Everything from the line containing "At what coordinates" to the end of the listing, both included, should be returned exactly, apart from the pictures.

________________________________________

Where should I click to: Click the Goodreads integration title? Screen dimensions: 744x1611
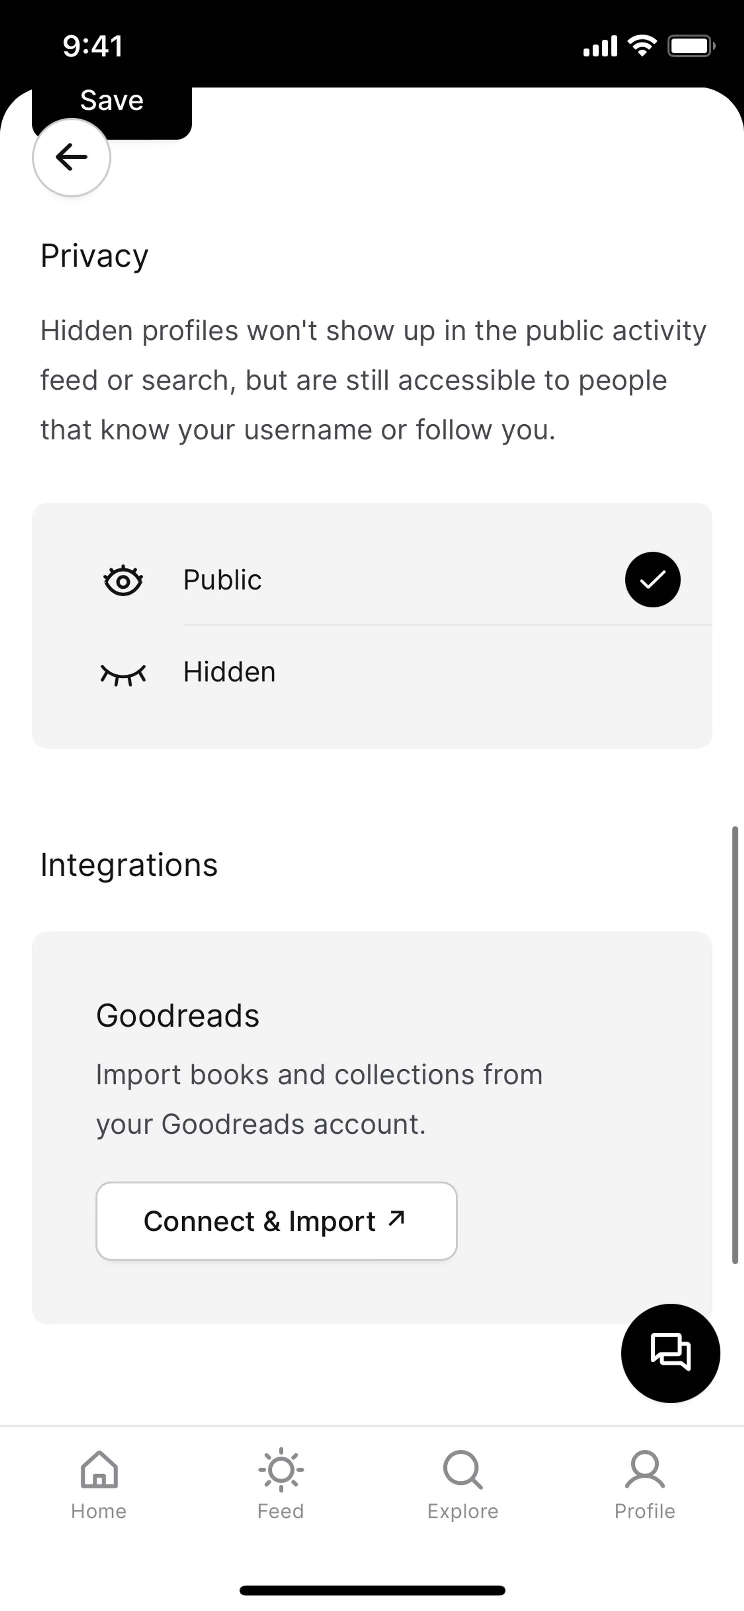coord(178,1016)
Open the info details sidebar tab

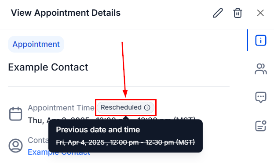coord(260,40)
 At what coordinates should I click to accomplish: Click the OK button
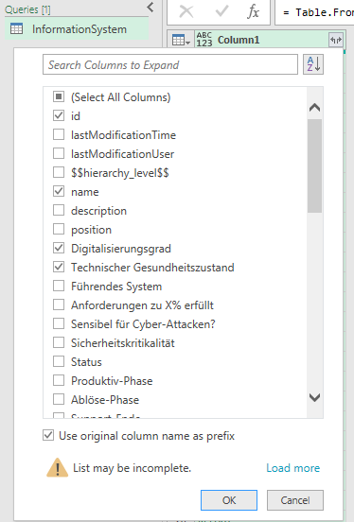pyautogui.click(x=229, y=500)
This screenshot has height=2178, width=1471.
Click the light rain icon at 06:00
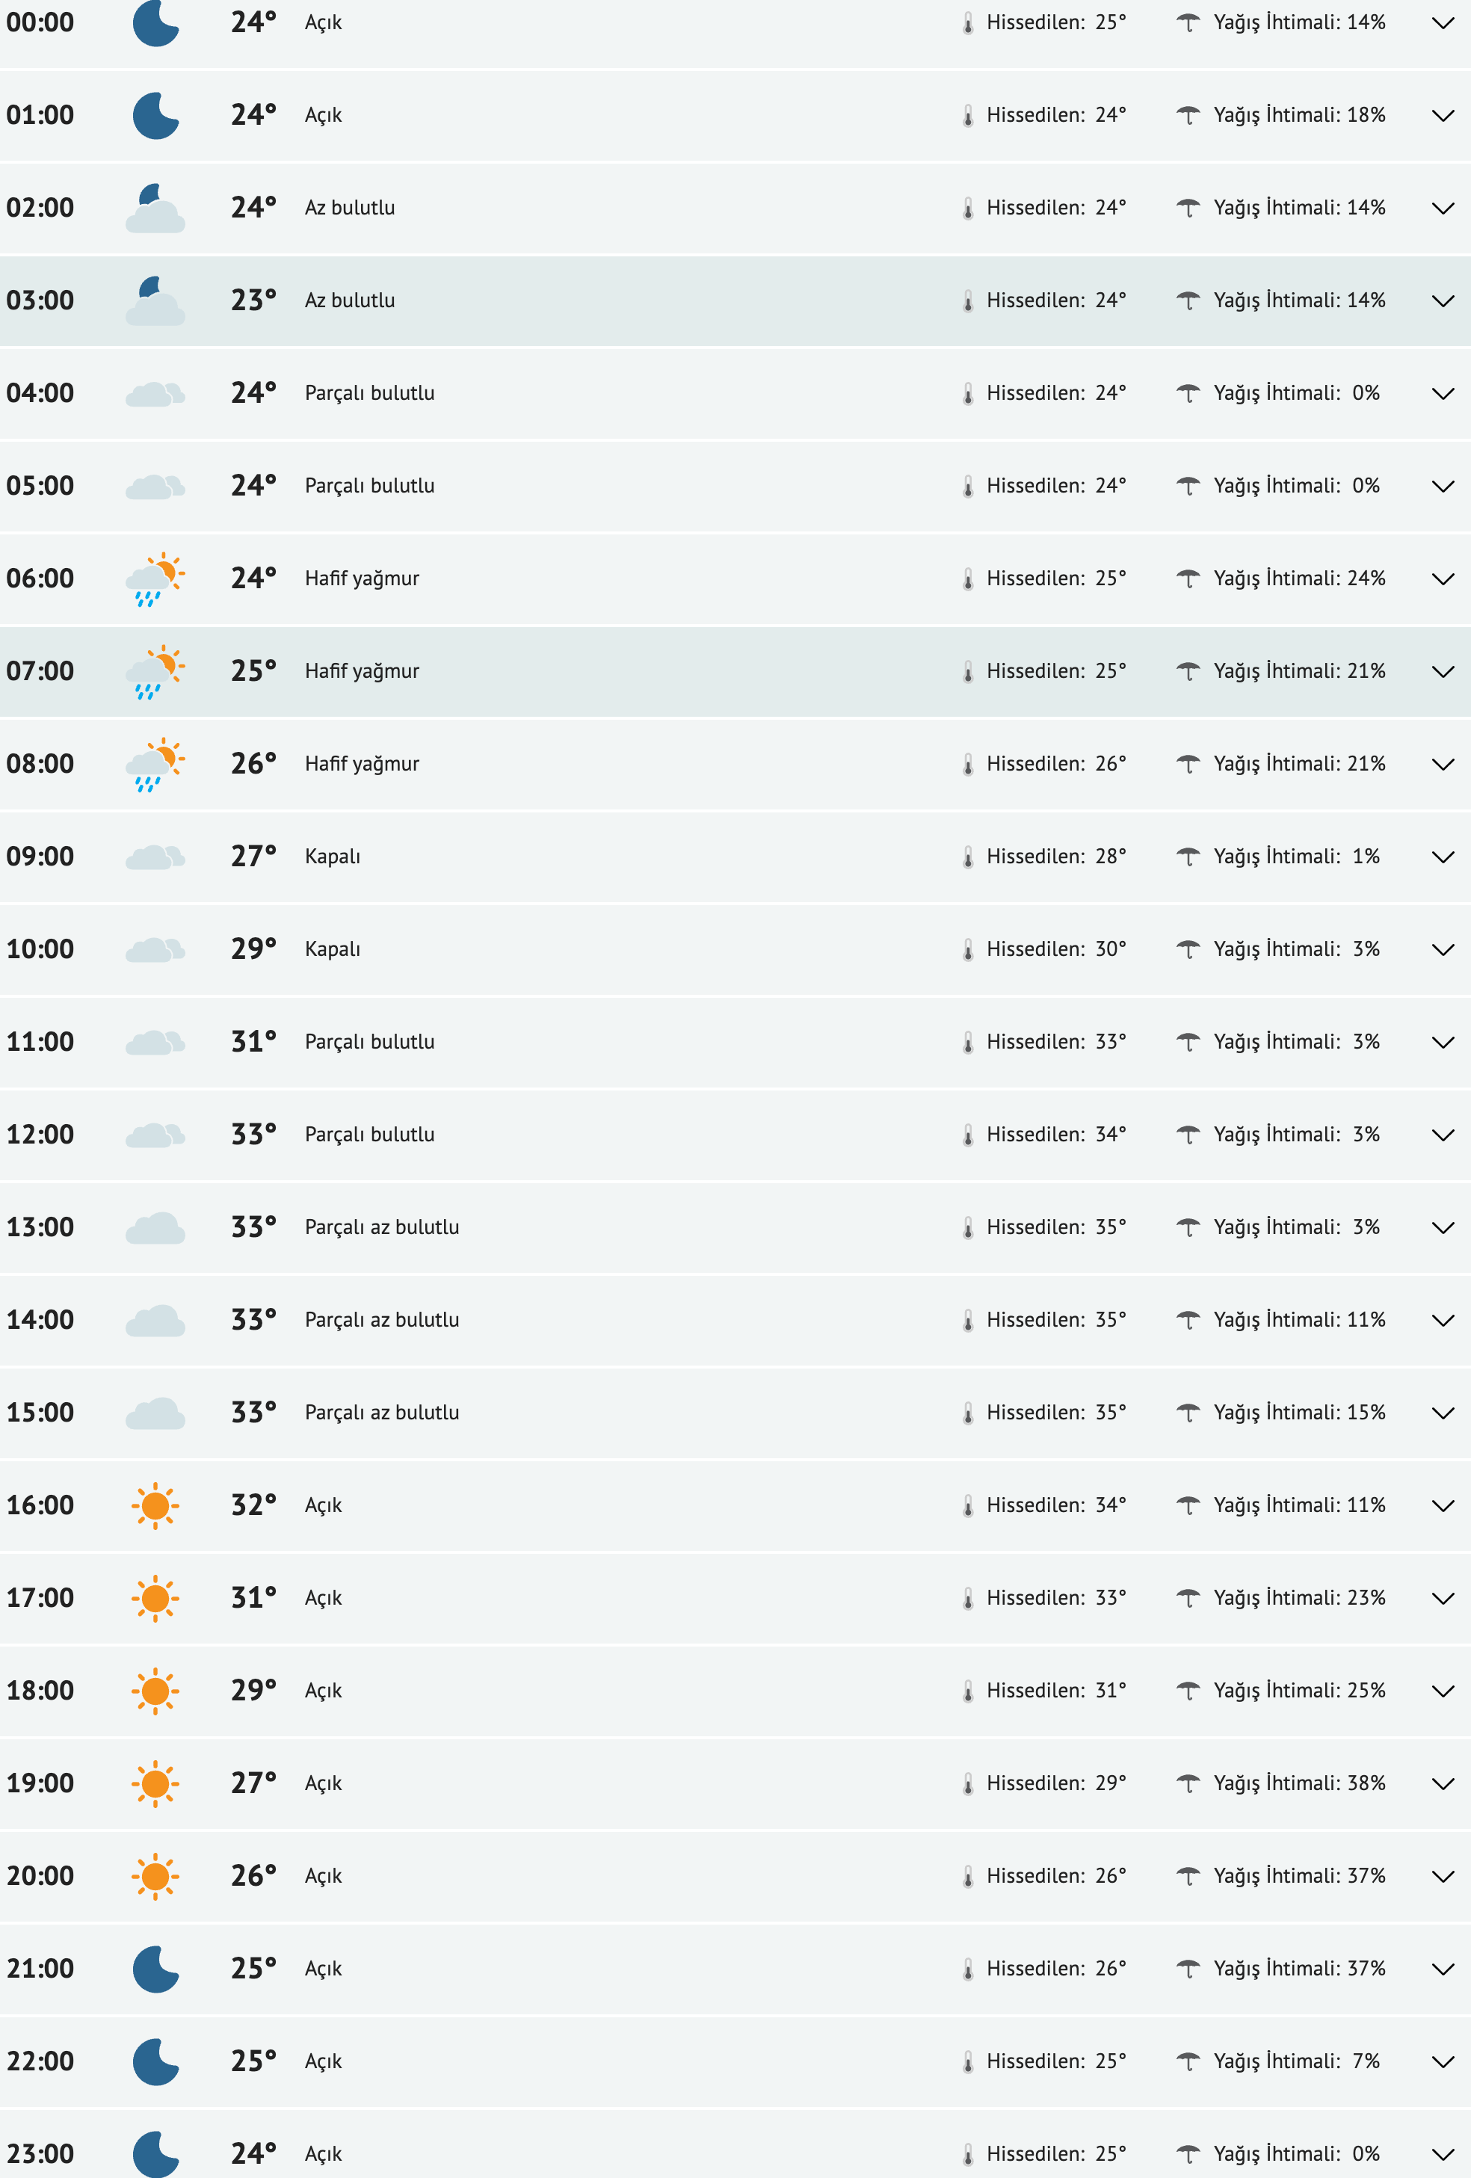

________________________________________

● **Task output**
 At what coordinates should I click to accomplish: Click the OK button
pyautogui.click(x=229, y=500)
This screenshot has height=2178, width=1471.
Click the light rain icon at 06:00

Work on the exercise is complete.